Figure 1: Chemical structures of selected alkaloids

Along with minimum S score, 6’-desmethylthalifaboramin also had potential interactions with His-51 and strong hydrophobic contact with Asp-75 and Ser-135 of catalytic triad and thus, it can be concluded that this alkaloid could use as potential drug against Dengue virus NS2B,NS3 Protease. All other alkaloids (3-hydro-xy-6’-desmethyl-9-0-methylthalifaboramine; 3,5-dihydroxythalifaboramine; betanin; reserpic acid; tubulosine) also have potential interaction and significant hydrophobic contact with active residues of catalytic triad. Interacting residues of the DENV NS2B,NS3 Protease are shown in (Table I). Interactions between Dengue virus NS2B,NS3 Protease catalytic triad and alkaloids are shown in (Figure 2). Binding mode of ligands with receptor is shown in (Figure 3). 

Figure 2: Binding interactions of alkaloids with active residues of dengue virus NS2B/NS3 protease

Drug scan

Final selected alkaloids were further analyzed to check Lipinski’s Rule of Five using the ligand properties checking tool of MOE which assessed the molecular properties and practicability of these compounds (Lipinski et al., 1997). The rule describes molecular properties important for a drug’s pharmacokinetics in the human body, including their absorption, distribution, metabolism and excretion. These compounds were examined for their drug-suitableness and the results are shown in (Table II). Our results showed that all the alkaloids compounds used in this study fulfill the criteria of being drug candidates except 3-hydroxy-6’-desmethyl-9-0-methylthalifaboramine.

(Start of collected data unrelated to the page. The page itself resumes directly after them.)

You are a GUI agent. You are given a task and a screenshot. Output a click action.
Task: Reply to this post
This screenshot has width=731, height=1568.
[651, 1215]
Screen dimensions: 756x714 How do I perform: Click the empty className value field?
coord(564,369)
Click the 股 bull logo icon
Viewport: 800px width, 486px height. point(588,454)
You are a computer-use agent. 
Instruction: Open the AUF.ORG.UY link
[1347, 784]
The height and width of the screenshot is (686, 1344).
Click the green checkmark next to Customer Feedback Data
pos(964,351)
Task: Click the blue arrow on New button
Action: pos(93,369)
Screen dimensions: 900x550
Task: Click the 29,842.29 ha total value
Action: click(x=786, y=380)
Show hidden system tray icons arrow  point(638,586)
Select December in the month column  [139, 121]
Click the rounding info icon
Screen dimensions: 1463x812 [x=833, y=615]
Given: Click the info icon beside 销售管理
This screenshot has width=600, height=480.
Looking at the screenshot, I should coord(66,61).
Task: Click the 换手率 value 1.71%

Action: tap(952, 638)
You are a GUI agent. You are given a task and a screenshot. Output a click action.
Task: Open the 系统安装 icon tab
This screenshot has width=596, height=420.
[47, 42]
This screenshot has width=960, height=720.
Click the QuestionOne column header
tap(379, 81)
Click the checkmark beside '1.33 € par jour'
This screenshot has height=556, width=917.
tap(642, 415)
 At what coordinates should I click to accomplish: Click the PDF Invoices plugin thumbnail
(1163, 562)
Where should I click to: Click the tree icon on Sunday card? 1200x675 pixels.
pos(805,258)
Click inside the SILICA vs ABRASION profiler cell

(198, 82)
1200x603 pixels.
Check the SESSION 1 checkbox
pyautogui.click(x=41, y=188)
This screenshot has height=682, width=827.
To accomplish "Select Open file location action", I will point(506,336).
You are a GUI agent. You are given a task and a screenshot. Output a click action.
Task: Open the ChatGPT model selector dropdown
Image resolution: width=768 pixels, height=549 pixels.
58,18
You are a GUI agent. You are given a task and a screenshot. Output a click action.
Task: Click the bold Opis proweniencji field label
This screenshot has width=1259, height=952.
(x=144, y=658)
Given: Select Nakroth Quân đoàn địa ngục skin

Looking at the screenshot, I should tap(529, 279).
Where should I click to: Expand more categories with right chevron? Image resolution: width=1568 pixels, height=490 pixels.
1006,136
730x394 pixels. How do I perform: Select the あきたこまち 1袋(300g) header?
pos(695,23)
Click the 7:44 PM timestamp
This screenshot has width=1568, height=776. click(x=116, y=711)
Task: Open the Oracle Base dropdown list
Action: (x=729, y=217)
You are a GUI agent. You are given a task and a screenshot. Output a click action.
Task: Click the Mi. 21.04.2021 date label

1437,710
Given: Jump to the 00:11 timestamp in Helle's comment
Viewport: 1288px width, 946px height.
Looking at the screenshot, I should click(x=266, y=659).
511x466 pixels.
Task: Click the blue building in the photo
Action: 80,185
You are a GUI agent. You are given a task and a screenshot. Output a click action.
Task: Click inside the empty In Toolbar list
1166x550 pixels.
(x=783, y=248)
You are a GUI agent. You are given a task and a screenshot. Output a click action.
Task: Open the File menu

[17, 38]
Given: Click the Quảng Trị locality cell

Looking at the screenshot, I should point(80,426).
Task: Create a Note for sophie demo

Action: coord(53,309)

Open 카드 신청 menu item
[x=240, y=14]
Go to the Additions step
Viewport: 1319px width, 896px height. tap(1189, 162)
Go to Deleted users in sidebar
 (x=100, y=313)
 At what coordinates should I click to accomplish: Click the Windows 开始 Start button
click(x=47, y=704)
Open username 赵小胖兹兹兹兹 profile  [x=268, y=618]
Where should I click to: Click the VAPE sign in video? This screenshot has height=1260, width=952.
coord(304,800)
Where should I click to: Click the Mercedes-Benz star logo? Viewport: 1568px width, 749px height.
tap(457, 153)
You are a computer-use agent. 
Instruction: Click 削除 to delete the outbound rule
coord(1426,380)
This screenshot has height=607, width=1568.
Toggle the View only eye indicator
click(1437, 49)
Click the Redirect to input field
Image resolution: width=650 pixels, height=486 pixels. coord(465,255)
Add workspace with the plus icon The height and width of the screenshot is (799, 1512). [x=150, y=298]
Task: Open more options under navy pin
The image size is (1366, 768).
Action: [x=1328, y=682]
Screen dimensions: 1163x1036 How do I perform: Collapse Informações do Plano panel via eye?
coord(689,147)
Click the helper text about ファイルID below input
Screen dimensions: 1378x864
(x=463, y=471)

Table II: Molecular properties of flavonoids assessed through Ligand properties checking tool of MOE

Alkaloids Molecular weight Log P TPSA Hydrogen bond donor Hydrogen bond acceptor Lipinski’s rule of five
6’-desmethylthalifaboramin 640.5 3.8 95.5 4 6 Suitable
3-hydroxy-6’-desmethyl-9-0-methylthalifaboramine 1035.3 -3.7 342.4 13 21 Not-suitable
3,5-dihydroxythalifaboramine 686.8 3.5 124.9 5 8 Suitable
Betanin 550.5 -3.7 249.4 8 13 Suitable
Reserpic acid 401.5 0.9 96.2 4 5 Suitable
Tubulosine 477.6 2.9 75.5 4 3 Suitable

Figure 3: Docked alkaloids complexes with the binding pocket of dengue virus NS2B/NS3 protease

Discussion

Dengue is an appalling disease and requires urgent attention to develop new inhibitory compounds that could work against it. Genome of dengue encodes a single polyprotein which is cleaved into 10 viral proteins (Idrees et al., 2013). The cleavage of polyprotein precursor requires signal peptidase and NS3 serine protease which requires a cofactor named NS2B (Murthy et al., 1999). Dengue virus has four serotypes (Khan et al., 2008) but any inhibitor against the binding pocket of NS2,NS3 protease could work against all the serotypes (Li et al., 2005). Like other flaviviruses Dengue virus NS3 protease has been declared as significant drug target. Catalytic triad is important in viral replication therefore, any disruption in it may block the replication of virus (Van Hell et al., 2009.

In recent research, computational techniques have enabled researchers to estimate the binding affinity of different molecules before their synthesis and evaluation in lab. Molecular docking used to find out the binding orientation of the small molecules against their targets. Thus, molecular docking is considered as important technique in drug designing and screening of novel compounds against this dreadful and challenging diseases (Lengauer and Rarey, 1996). The current study focused on the docking of the plants phytochemicals against NS2B-NS3 protease.

We examined the potential of 1300 alkaloids against dengue virus NS2B-NS3 protease. Alkaloids were downloaded from different databases. In this study, 1300 alkaloids were docked with the catalytic triad of Dengue virus NS2,NS3 protease to find their affinity as inhibitors. Only top conformations after docking were selected on the basis of minimum S score. Our results showed potential and significant interactions of alkaloids with the active site residues of catalytic triad. Our results also showed that the final selected alkaloids fulfill the criteria of being drug candidates.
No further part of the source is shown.